The input -
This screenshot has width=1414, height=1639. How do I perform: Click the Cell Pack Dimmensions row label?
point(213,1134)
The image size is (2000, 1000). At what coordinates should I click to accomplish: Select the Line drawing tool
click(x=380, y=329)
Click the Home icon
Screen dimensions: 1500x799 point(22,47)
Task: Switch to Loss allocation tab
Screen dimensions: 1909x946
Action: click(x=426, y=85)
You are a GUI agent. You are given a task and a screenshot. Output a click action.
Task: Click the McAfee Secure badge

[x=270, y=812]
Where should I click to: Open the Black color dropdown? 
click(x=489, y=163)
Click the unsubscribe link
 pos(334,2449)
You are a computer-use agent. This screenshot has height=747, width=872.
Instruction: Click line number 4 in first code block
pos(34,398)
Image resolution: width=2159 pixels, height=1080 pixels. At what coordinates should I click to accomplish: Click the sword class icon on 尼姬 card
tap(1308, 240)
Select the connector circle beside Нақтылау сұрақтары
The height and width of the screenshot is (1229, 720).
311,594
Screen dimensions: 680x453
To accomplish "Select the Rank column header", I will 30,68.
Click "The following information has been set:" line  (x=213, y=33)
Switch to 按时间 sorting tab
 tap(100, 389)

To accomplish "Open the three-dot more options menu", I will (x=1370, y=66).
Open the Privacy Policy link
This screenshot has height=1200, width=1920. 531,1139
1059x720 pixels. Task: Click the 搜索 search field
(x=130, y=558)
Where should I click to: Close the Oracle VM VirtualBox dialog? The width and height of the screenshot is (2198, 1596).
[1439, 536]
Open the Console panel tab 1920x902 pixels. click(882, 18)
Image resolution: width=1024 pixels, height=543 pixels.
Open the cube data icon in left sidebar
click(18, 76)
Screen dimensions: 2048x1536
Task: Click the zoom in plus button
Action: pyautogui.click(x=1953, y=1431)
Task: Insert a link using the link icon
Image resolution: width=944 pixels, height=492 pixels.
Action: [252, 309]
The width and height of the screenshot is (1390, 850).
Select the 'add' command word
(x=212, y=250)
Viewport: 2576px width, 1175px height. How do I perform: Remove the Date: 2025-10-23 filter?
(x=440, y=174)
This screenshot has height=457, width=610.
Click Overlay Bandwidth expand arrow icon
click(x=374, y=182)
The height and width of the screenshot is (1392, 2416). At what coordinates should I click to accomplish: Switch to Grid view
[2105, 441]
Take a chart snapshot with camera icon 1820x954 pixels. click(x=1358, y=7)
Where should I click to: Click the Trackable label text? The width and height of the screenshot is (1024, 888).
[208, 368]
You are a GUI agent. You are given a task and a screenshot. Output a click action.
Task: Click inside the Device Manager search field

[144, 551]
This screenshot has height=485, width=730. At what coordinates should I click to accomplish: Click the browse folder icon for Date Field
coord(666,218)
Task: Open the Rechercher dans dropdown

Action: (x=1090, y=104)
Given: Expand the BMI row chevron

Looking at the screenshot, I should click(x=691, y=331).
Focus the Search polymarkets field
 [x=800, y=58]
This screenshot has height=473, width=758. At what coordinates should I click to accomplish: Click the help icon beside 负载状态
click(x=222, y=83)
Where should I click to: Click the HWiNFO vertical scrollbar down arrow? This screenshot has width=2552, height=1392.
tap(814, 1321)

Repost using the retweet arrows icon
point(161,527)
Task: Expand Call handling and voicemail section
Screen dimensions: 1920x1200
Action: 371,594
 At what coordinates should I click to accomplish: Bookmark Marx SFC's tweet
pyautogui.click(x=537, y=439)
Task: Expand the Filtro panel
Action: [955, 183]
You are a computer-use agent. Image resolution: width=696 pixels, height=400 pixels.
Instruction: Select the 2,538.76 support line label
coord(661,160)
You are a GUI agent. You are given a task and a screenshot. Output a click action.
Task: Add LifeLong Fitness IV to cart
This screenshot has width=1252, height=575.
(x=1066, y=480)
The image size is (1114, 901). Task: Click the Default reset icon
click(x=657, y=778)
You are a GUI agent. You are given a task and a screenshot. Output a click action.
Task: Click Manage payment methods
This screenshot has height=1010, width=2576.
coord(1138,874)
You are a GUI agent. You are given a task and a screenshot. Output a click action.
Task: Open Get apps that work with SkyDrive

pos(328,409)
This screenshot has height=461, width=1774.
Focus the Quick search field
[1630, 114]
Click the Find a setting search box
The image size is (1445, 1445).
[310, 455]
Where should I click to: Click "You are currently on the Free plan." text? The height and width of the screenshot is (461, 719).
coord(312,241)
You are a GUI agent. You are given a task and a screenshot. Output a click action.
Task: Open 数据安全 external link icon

What the exercise asks - In the data above, count the lines that contain the string "beside", matching case exactly. Reply with the number only.

Task output - 2